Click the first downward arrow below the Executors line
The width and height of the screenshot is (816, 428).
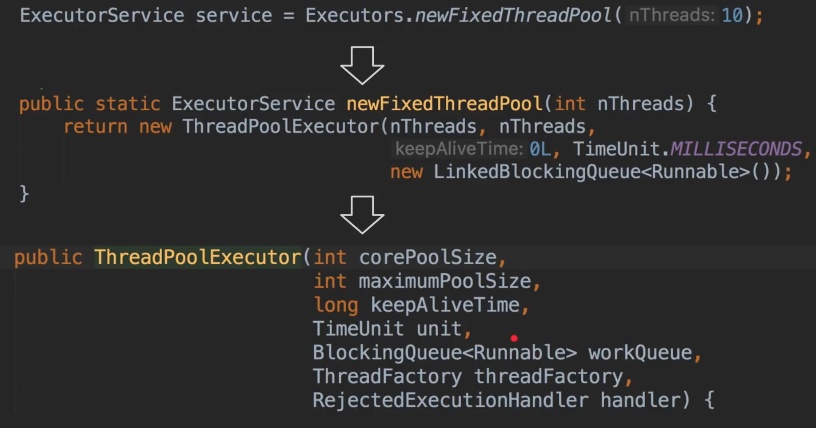(x=362, y=65)
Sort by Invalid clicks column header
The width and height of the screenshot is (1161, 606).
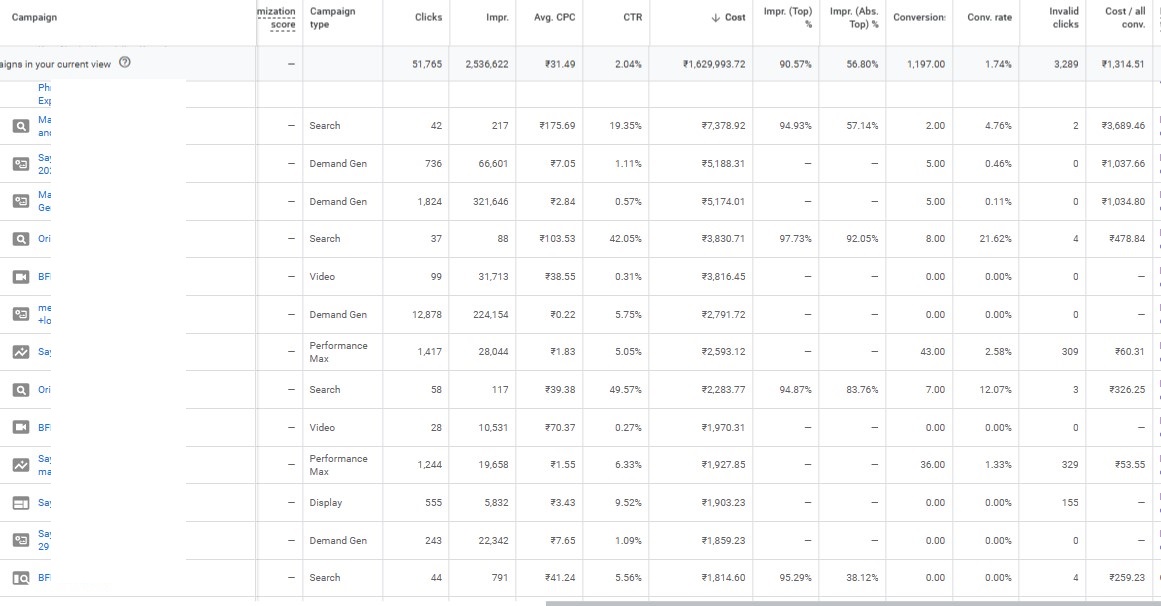[x=1064, y=18]
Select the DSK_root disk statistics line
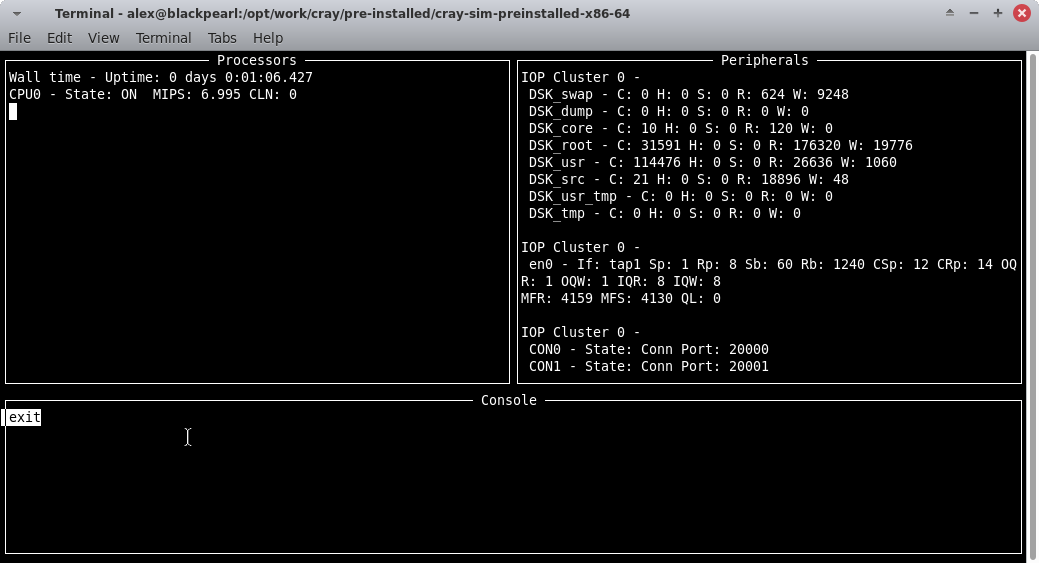Screen dimensions: 1039x563 point(720,145)
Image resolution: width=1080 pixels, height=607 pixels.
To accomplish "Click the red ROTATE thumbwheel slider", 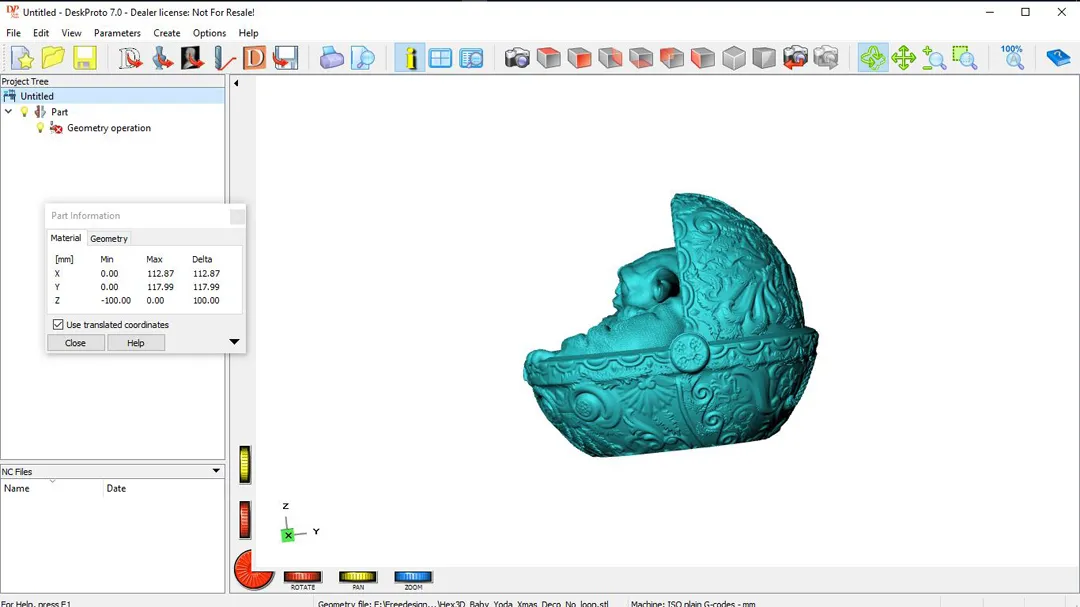I will coord(302,576).
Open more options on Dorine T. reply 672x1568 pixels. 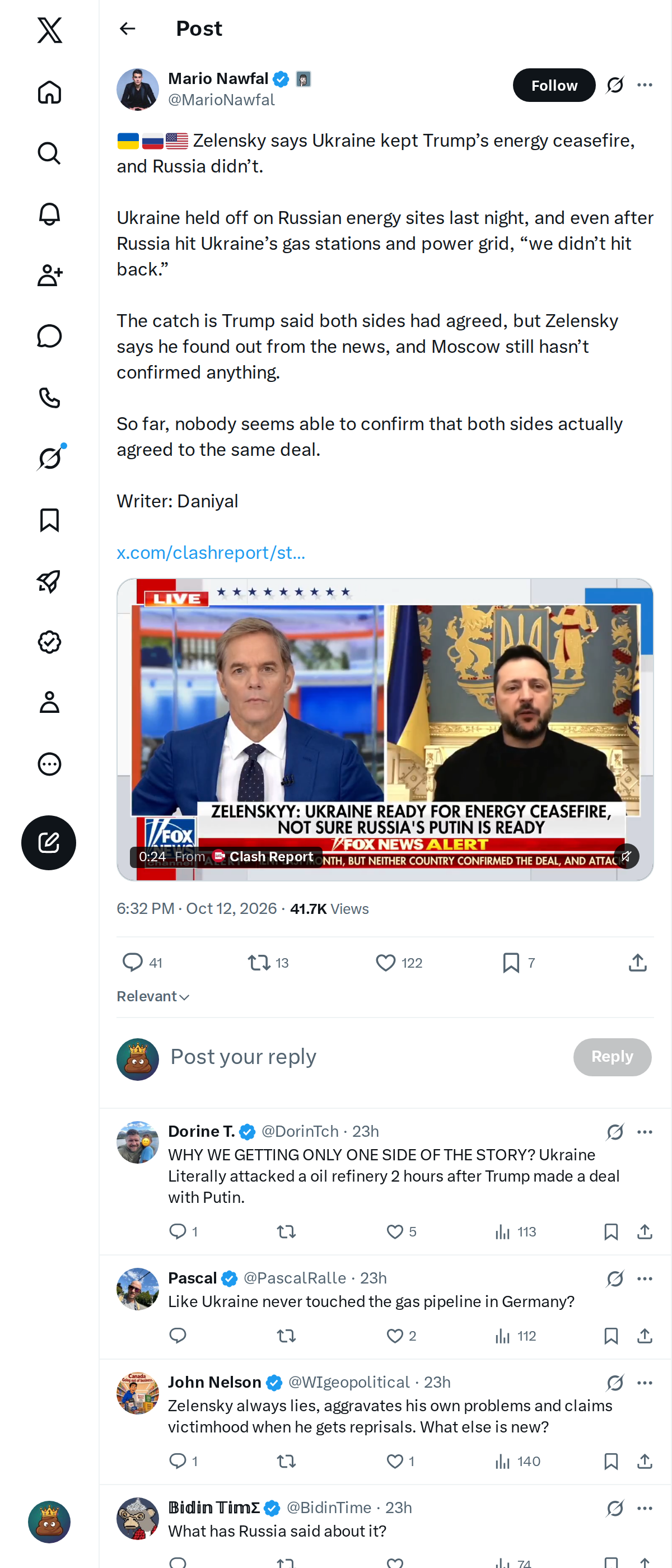coord(645,1132)
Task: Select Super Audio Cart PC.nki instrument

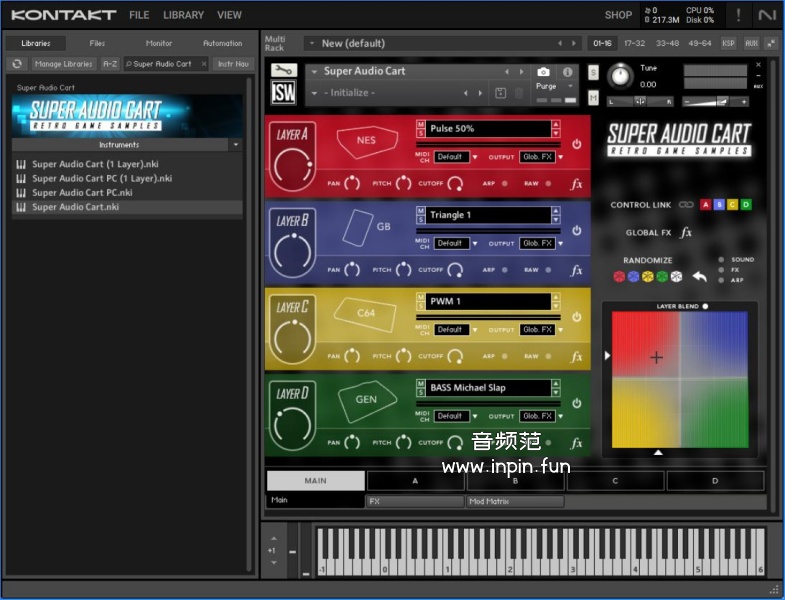Action: click(82, 193)
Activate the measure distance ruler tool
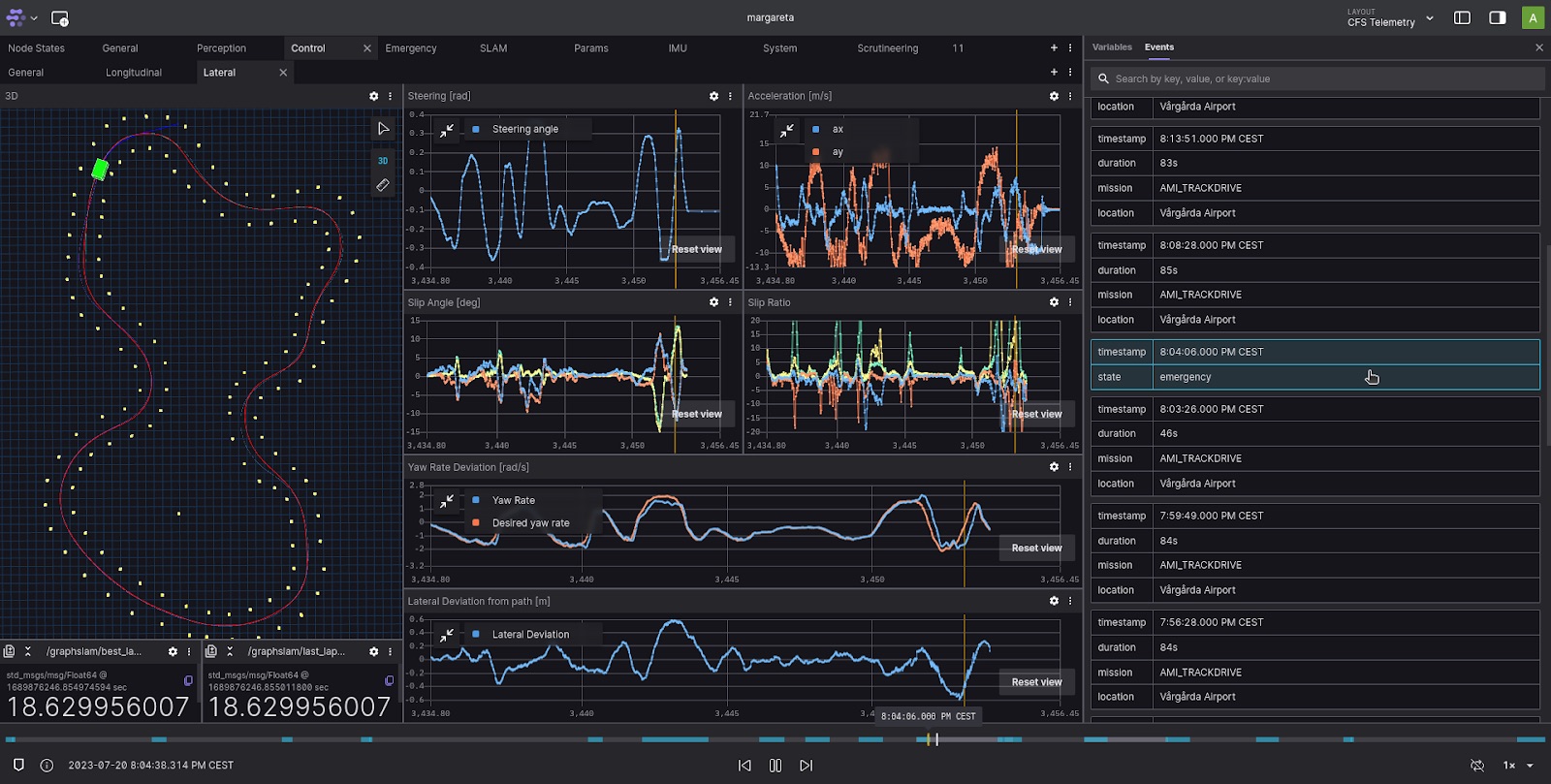Screen dimensions: 1551x784 (383, 185)
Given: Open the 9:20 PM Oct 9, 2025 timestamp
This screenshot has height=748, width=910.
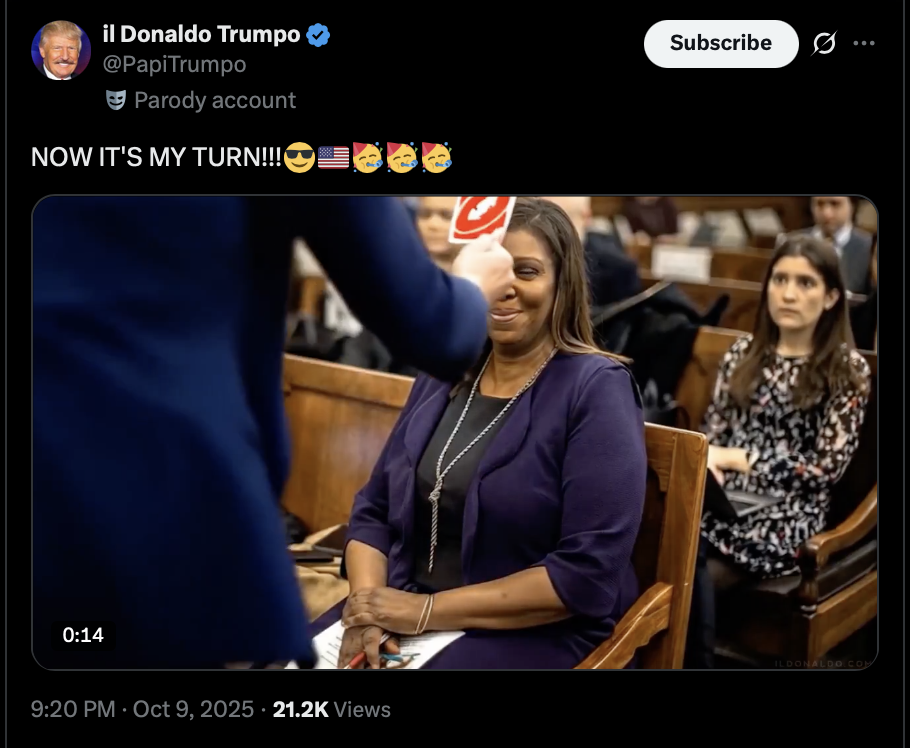Looking at the screenshot, I should (x=143, y=709).
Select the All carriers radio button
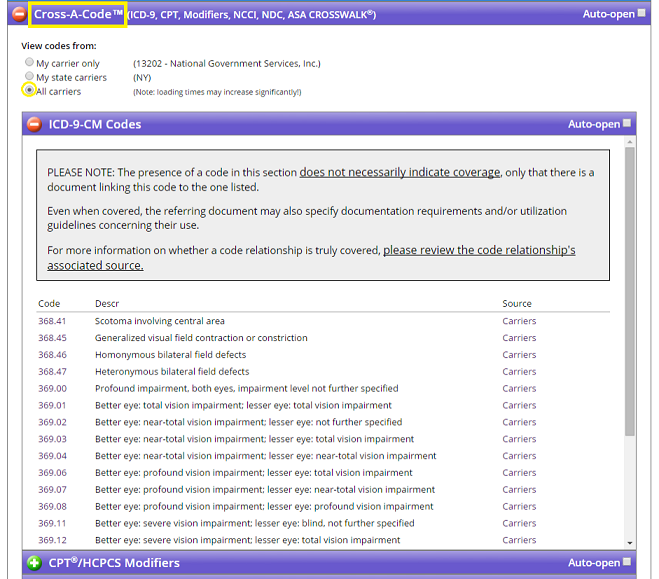Viewport: 659px width, 579px height. point(29,90)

============

Could you copy exactly, and with no pictures, the lines above from the one containing "Given: Open the 9:20 PM Oct 9, 2025 timestamp" through the last line, both included?

Given: Open the 9:20 PM Oct 9, 2025 timestamp
This screenshot has height=748, width=910.
Looking at the screenshot, I should (x=143, y=709).
Select the All carriers radio button
Viewport: 659px width, 579px height. point(29,90)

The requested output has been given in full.